**YOUR INSTRUCTIONS**
Reproduce everything in the listing from the line containing "Where should I click to: Click the 分享" down through the line containing "[x=745, y=698]", both included.

**DATA FOR PROCESSING**
━━━━━━━━━━

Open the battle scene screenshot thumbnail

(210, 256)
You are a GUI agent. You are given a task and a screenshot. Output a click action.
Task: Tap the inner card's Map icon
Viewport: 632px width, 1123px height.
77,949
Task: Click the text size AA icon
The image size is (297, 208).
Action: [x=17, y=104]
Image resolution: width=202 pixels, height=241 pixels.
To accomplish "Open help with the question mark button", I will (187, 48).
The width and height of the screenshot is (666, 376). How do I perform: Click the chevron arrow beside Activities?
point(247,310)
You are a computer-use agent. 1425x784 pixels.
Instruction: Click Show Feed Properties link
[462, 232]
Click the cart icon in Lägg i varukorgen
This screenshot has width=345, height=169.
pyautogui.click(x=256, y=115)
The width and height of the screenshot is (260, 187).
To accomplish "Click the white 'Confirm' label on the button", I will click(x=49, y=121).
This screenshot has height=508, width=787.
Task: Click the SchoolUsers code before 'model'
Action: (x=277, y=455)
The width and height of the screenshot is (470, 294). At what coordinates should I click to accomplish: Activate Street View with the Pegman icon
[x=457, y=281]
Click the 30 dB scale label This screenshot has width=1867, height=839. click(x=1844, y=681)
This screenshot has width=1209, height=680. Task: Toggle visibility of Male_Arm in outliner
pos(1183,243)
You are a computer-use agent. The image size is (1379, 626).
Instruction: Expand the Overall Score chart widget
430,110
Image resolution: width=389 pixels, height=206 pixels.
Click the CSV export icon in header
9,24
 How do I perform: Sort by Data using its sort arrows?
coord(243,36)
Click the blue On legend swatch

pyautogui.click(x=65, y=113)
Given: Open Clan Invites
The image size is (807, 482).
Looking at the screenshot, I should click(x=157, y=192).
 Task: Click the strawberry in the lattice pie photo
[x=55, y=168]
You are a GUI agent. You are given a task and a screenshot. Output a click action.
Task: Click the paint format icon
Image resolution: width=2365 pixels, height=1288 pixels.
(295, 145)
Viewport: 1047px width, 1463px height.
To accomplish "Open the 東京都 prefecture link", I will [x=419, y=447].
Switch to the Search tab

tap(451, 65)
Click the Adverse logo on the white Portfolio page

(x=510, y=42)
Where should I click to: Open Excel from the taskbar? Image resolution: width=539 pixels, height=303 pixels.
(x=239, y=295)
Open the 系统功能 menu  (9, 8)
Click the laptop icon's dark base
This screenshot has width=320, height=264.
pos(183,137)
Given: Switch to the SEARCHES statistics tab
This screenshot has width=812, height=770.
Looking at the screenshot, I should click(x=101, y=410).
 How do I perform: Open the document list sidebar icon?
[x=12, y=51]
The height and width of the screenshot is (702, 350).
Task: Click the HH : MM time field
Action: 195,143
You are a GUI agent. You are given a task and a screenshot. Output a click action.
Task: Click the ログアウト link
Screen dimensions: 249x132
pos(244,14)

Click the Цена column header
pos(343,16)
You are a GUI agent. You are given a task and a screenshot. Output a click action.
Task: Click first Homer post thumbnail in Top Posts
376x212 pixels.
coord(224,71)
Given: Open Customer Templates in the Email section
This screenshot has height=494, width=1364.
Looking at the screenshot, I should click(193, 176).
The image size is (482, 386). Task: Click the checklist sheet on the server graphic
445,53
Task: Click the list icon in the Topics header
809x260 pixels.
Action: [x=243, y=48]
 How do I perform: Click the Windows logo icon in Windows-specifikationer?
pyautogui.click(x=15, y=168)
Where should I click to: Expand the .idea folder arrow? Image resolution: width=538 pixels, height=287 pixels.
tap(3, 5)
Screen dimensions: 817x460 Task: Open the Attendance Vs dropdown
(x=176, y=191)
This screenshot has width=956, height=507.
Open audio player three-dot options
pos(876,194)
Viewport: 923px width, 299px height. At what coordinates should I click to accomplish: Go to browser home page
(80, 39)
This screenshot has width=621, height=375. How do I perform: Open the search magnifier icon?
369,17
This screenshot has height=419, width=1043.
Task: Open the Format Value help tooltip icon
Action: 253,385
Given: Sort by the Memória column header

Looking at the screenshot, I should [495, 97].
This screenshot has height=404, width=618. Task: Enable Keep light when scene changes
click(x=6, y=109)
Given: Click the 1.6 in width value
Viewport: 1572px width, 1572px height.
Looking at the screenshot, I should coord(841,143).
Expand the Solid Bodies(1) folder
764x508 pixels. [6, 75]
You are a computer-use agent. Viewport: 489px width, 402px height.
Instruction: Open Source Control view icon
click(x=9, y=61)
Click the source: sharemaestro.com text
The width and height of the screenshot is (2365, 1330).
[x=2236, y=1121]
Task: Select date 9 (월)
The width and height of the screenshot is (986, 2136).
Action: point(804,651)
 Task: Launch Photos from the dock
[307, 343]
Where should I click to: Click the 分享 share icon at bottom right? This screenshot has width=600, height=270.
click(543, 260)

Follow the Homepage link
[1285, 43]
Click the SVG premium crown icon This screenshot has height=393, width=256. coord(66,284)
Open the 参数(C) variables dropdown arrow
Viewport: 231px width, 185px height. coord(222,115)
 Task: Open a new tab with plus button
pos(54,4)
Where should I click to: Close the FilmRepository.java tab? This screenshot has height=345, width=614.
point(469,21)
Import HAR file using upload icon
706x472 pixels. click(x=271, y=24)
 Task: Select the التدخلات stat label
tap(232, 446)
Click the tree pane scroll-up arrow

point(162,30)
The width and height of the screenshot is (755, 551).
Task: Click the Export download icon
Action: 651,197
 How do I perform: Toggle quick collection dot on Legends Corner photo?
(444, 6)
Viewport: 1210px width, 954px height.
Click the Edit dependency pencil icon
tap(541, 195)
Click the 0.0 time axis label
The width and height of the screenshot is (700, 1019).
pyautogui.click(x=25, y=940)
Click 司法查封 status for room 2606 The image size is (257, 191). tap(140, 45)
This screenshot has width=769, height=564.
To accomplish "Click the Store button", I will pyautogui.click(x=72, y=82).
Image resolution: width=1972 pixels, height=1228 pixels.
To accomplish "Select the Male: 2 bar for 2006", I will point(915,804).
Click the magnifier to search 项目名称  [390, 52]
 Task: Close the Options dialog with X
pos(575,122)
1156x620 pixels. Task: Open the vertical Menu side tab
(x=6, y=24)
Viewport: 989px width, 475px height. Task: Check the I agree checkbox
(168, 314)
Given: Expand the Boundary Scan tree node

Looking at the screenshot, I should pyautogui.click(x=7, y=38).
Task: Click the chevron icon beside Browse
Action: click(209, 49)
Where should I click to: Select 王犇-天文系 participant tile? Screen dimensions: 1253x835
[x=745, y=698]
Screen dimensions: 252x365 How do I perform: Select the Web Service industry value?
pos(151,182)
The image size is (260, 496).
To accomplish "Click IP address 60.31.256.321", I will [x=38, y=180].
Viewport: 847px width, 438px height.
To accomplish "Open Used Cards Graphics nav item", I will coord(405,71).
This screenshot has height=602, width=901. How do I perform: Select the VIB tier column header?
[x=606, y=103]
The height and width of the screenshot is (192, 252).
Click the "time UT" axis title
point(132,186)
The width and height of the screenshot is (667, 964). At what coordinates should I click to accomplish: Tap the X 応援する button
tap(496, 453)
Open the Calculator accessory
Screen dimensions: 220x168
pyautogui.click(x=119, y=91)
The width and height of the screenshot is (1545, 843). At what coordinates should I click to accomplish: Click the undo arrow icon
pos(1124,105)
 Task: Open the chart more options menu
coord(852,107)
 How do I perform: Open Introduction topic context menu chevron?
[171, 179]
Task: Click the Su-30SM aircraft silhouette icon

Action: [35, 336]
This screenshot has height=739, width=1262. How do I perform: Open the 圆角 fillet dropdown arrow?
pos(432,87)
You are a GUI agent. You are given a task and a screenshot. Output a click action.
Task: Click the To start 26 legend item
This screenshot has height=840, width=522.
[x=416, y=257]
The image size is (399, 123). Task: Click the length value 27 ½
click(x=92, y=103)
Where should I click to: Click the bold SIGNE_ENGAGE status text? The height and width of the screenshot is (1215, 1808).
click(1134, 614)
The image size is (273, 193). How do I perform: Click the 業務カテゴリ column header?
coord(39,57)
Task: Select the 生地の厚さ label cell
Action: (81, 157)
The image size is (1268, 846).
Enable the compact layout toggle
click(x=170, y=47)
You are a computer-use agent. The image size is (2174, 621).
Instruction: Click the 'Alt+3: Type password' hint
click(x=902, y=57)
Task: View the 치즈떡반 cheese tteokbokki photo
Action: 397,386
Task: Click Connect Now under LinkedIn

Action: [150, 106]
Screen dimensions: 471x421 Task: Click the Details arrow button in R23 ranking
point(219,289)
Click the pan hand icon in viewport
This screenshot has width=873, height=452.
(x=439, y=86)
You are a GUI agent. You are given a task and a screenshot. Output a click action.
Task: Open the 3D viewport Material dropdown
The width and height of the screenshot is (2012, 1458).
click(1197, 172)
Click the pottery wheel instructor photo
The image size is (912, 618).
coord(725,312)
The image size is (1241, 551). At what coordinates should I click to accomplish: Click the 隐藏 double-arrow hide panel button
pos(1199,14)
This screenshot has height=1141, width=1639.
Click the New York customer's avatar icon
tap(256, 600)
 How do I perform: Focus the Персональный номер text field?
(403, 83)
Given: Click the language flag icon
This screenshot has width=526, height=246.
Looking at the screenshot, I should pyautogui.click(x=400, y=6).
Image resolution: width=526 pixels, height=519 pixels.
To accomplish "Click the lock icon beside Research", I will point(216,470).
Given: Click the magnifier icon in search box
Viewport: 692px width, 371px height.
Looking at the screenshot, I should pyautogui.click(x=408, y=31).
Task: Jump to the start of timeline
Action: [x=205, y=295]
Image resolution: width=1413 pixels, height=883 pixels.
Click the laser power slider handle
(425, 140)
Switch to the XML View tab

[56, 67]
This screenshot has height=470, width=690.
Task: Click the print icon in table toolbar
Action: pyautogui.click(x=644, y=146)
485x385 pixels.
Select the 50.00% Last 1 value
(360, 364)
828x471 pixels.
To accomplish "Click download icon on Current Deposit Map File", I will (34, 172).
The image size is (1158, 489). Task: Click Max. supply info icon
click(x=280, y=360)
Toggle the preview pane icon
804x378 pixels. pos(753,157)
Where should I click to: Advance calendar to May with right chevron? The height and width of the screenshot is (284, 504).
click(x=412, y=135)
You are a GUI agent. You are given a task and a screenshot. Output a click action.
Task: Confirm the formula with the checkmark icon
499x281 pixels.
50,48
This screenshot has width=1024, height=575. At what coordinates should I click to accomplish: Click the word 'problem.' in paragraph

━━━━━━━━━━

**TASK SOLUTION**
Where should I click to: Click the 分享 share icon at bottom right? This screenshot has width=600, height=270.
click(543, 260)

Follow the Homepage link
[1285, 43]
Click the SVG premium crown icon This screenshot has height=393, width=256. coord(66,284)
Open the 参数(C) variables dropdown arrow
Viewport: 231px width, 185px height. coord(222,115)
 Task: Open a new tab with plus button
pos(54,4)
Where should I click to: Close the FilmRepository.java tab? This screenshot has height=345, width=614.
point(469,21)
Import HAR file using upload icon
706x472 pixels. click(x=271, y=24)
 Task: Select the التدخلات stat label
tap(232, 446)
Click the tree pane scroll-up arrow

point(162,30)
The width and height of the screenshot is (755, 551).
Task: Click the Export download icon
Action: 651,197
 How do I perform: Toggle quick collection dot on Legends Corner photo?
(444, 6)
Viewport: 1210px width, 954px height.
Click the Edit dependency pencil icon
tap(541, 195)
Click the 0.0 time axis label
The width and height of the screenshot is (700, 1019).
pyautogui.click(x=25, y=940)
Click 司法查封 status for room 2606 The image size is (257, 191). tap(140, 45)
This screenshot has width=769, height=564.
To accomplish "Click the Store button", I will pyautogui.click(x=72, y=82).
Image resolution: width=1972 pixels, height=1228 pixels.
To accomplish "Select the Male: 2 bar for 2006", I will point(915,804).
Click the magnifier to search 项目名称  [390, 52]
 Task: Close the Options dialog with X
pos(575,122)
1156x620 pixels. Task: Open the vertical Menu side tab
(x=6, y=24)
Viewport: 989px width, 475px height. Task: Check the I agree checkbox
(168, 314)
Given: Expand the Boundary Scan tree node

Looking at the screenshot, I should pyautogui.click(x=7, y=38).
Task: Click the chevron icon beside Browse
Action: click(209, 49)
Where should I click to: Select 王犇-天文系 participant tile? Screen dimensions: 1253x835
[x=745, y=698]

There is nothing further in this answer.